I pull off and begin squinting in the infinite darkness through my sunglasses (clear glasses at night just make too much sense) to discover a decent spot to set up camp for the night. I pitch my tent, disconnect my bike battery (I've seen the movies, there could be bandits out here) and attempt to start a fire. Not that a fire was crucial, it was August and the desert nights don't get too chilly at all, but I mean what's a campsite without a fire? Now, I've never chopped pieces off a cactus with a knife but let me tell you; it's harder than it looks. What's even harder, is trying to get a cactus to burn. Eventually I got an embarrassingly weak fire going, thanks to a little help from my bike's gas tank.
Next, I take inventory. I've been rambling on for just over two weeks now and I've already collected far too many random items in my army surplus duffle bag. I didn't exactly plan to be camping this particular evening, so I wasn't as prepared as I would normally be. Nevertheless my current cache was as follows: 5 cans of rodeo cool Miller lite, 1 king can of warm Budweiser, about half a mickey of Evan Williams, 12 cigarettes, one half eaten jar of roasted peanuts and a bag of gas station beef jerky. Looks like I'm in for one wild night.
I settle into my desolate paradise, feet propped up, laying next to my bike and the pathetic cactus fire, staring up into the sky littered with millions of stars. Cruising through my snacks and beverages (I hadn't eaten since the morning in LA, breakfast with a beautiful exotic brunette I will no doubt write about soon) I have a small revelation; why on earth am I not writing this down? I'll explain this in a future post but I had a saying, almost a mantra that I tried to remember when moments like this happened. "Write it down, take a picture." That's it. (I found the origin of that saying in a story I wrote a few years ago and I'll eventually get around to posting it.)

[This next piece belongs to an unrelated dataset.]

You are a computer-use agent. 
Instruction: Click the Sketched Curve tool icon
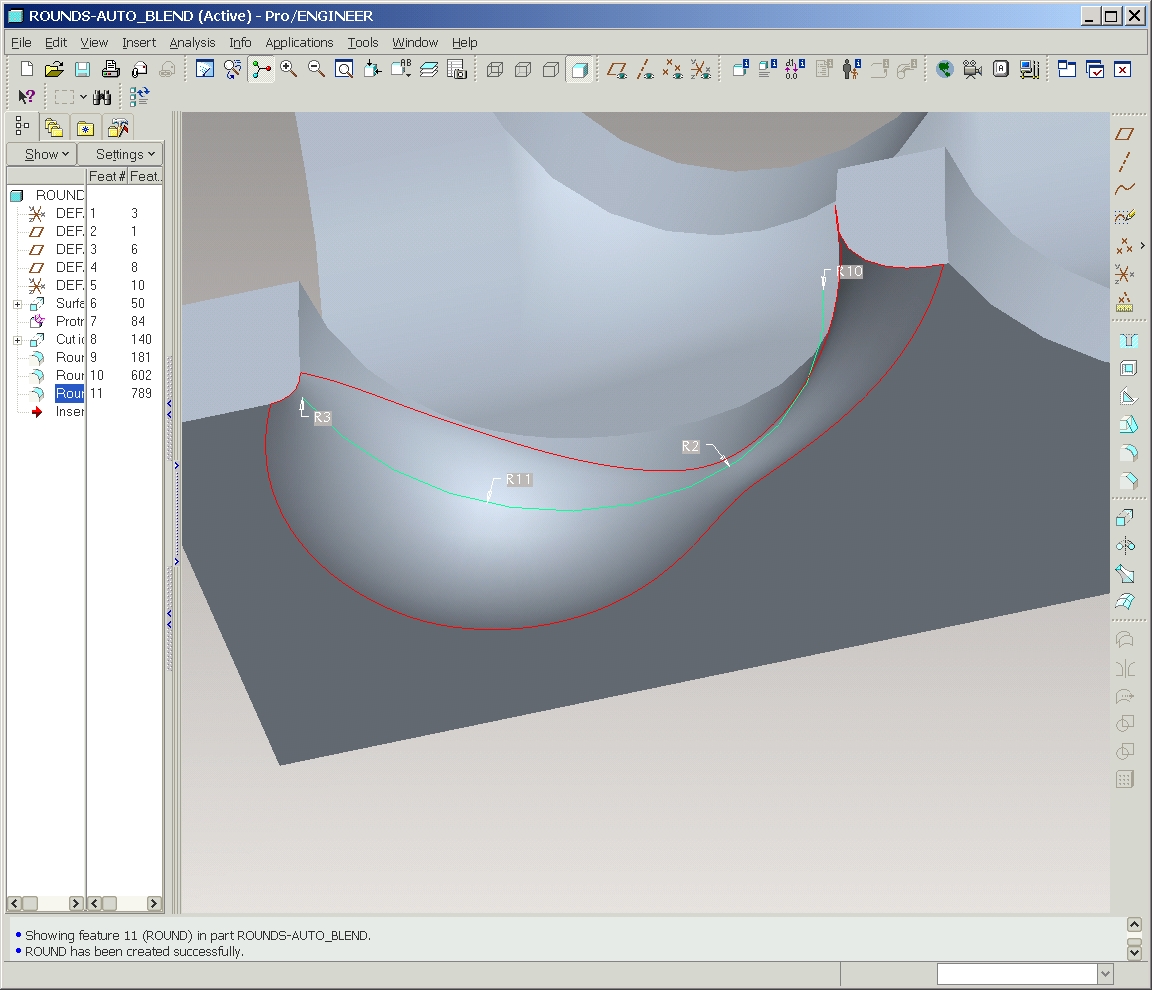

So, I had brought a small notebook with me on this trip with the intent of writing everyday and up until this point, hadn't written a damn word. I felt I had writers block before I even tried writing anything. Some may know this feeling and how discouraging it actually is. Then it hit me. I had somehow organized words out of thin air that interested me and as they gained momentum and continued on in my mind I frantically jumped up and opened my bag. I rummaged through the depths of the duffle bag in the dark, feeling around for this notebook and eventually just dumped out the entire thing fireside, my phone was dead and of course I didn't have a flashlight to aid in my midnight search. I find the notebook thanks to my fingers landing on and recognizing my belongings like a blind man reads Braille. I have a silent moment of victory, holding the notebook to the heavens, for all the desert critters to behold. I then get up as close to the fire as I can and begin furiously scribbling away, trying to recall my original thought. This, was the first thing I ever wrote:
"The feeling of yearning. Sunset.When will I feel satisfied? This hunger is so deep and large, it's out of control at moments like this. I have an insatiable urge to be somewhere else. The thought of being completely alone in some place I've never been gives me an instant panicked sense of excitement."
And that was it. I didn't know what more to write down but just that. So I felt mildy accomplished and content by finally writing something and lit up my last cigarette, cracked another warm beer, and stared lazily into the mesmerizing flicker of the fire until it died out. I had the words of my all time favourite writer reverberating in my mind;
"There was nowhere to go but everywhere, so just keep on rolling under the stars."